Which homology classes are $\textit{indecomposable}$? By definition, a homology class is indecomposable if:

a) It can be represented by a non constant holomorphic map $u:\mathbb{P}^1 \longrightarrow X_k $ and

b) It cannot be written as $\beta = \beta_1 + \ldots \beta_n$ for some $n \geq 2$ such that each $\beta_i$ has a non constant holomorphic representative (as a map from $\mathbb{P}^1 $ to $X_k$).

My motivation for asking the question is as follows: I am explicitly trying to work out what is $N_{\beta}$, the number of rational curves in $X_k$ (through the right number of generic points) that represent the class $\beta$. Kontsevich and Mannin have given a recursive formula for this number in their paper (page 29)

http://www.ihes.fr/~maxim/TEXTS/WithManinCohFT.pdf

In order to actually calculate what is $N_{\beta}$, we need some initial conditions.
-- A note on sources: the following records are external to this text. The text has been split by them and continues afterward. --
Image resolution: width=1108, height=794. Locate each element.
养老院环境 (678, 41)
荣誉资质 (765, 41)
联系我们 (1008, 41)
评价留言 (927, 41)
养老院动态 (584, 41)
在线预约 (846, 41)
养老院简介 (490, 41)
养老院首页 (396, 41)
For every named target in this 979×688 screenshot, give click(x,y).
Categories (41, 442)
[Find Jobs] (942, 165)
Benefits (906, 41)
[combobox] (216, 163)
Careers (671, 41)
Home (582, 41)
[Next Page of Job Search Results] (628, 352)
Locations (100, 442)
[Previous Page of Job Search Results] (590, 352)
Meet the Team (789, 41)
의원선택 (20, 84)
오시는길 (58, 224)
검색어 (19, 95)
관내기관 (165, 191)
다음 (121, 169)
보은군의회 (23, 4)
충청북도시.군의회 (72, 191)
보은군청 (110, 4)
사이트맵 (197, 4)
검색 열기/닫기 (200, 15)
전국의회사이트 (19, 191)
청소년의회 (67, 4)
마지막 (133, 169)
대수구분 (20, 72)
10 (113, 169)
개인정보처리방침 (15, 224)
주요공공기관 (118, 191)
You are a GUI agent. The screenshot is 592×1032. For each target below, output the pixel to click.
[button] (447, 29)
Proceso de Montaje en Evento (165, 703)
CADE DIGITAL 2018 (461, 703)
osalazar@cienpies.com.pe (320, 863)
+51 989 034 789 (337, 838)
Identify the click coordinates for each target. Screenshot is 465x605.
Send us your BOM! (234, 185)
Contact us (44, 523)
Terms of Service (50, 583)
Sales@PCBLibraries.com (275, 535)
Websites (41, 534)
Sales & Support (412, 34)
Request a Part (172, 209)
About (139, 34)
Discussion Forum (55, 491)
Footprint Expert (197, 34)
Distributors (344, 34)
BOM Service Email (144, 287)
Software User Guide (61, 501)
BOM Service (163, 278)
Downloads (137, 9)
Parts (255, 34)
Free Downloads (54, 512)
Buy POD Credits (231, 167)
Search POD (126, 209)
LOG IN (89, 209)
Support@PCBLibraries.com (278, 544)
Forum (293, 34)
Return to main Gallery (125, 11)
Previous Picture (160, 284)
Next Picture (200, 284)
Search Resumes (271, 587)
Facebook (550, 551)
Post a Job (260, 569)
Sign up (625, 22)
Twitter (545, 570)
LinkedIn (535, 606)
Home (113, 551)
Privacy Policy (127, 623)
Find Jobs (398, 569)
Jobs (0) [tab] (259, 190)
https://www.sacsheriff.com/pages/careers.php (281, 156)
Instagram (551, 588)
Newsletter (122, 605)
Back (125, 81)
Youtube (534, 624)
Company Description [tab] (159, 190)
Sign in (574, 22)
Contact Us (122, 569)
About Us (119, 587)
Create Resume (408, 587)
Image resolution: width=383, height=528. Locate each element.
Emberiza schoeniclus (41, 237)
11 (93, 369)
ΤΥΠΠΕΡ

I think the initial condition is that $N_{\beta} =1$ if $\beta$ is indecomposable.

$\textbf{Added Later:}$ Based on Mark's observation (and one further question I have about Kontsevich Mannin's paper) I have posted a separate question on mathoverflow

Are genus zero Gromov Witten Invariants on Del-Pezzo surfaces enumerative?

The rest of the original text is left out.